2.1.  There is one class of member.

2.2.   Membership applications are processed by the Secretary of the Society, who reports to the Council at the Council meeting the number of accepted applicants.

 

Article III: Officers and Council

3.1. Officers of the Society are a President, a President-elect, a Secretary, and a Treasurer, who perform the duties usually pertaining to these offices. The President-elect serves as Vice-president for one year and as President the following year. The term of office for both Secretary and Treasurer is three years.  Elections for offices will be held each year.

3.2. The Council consists of ten members.  Five of these are elected members.  Five are members ex-officio; namely, the President, the President-elect, the Secretary, the Treasurer, and the immediately past President.  Each elected member of the Council serves for a term of three years. At least one member is elected at each annual meeting of the Society. The Council of the Society has the responsibility for organizing and directing the interests and activities of the Society.

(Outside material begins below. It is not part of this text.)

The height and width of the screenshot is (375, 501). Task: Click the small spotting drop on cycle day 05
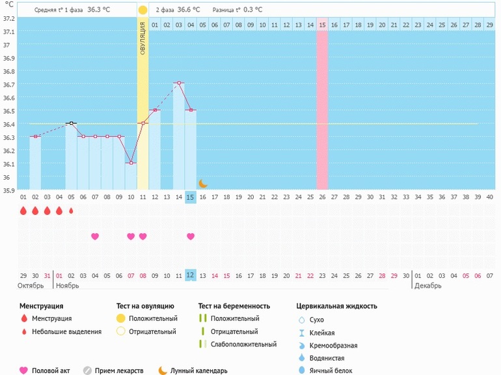coord(71,211)
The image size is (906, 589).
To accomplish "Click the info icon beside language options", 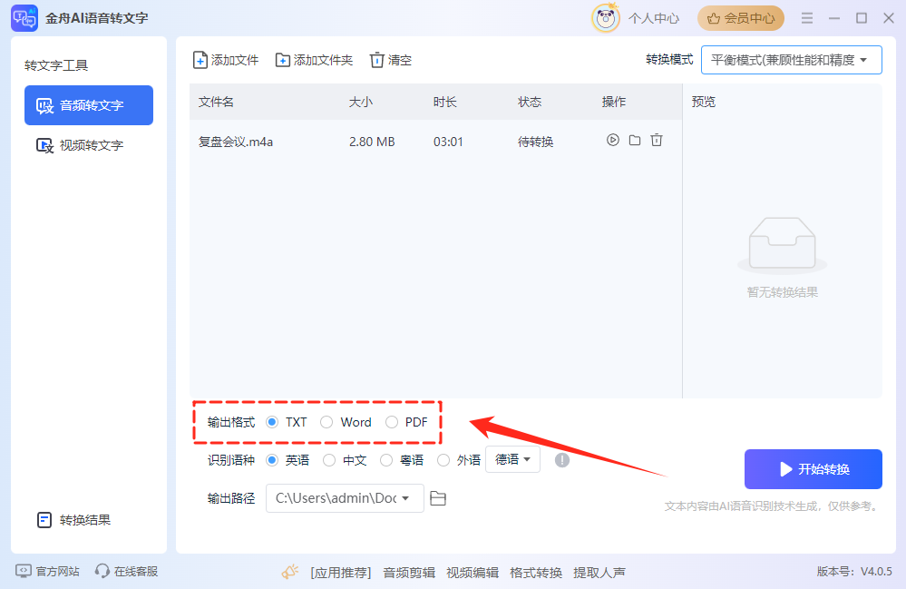I will pos(562,460).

3.3.  Officers and non-ex-officio members of the Council are elected at the annual business meeting of the Society by anonymous vote.  Council advertises vacancies in advance of the business meeting and solicits nominations from active members.

3.4.  In case an office or a membership in the Council becomes vacant, the Council is empowered to appoint an eligible member to the vacancy, and the members so appointed will hold the position until the next annual meeting of the Society.

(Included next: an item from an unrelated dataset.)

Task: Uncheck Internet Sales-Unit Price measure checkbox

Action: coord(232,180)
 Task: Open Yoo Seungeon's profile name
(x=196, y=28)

3.5.  In case the annual meeting is not held, officers of the Society and members of the Council will retain their positions and will exercise the functions pertaining to those positions until their successors shall have been elected. If an annual meeting cannot be held during a period of more than two years, the Council in its discretion may provide for the election of officers and Council members, by means of a mail (or email) ballot.

 

Article IV: Committees

 4.1.  The only standing committee of this Society is the Program Committee.  Ad hoc committees may be appointed as required by the Society or the Council.

4.2.  Program Committee:  The Program Committee will solicit and review paper submissions and symposia.  It will invite the keynote speaker.  It will report to the Council at the Council meeting the number of paper submissions and the number of accepted papers.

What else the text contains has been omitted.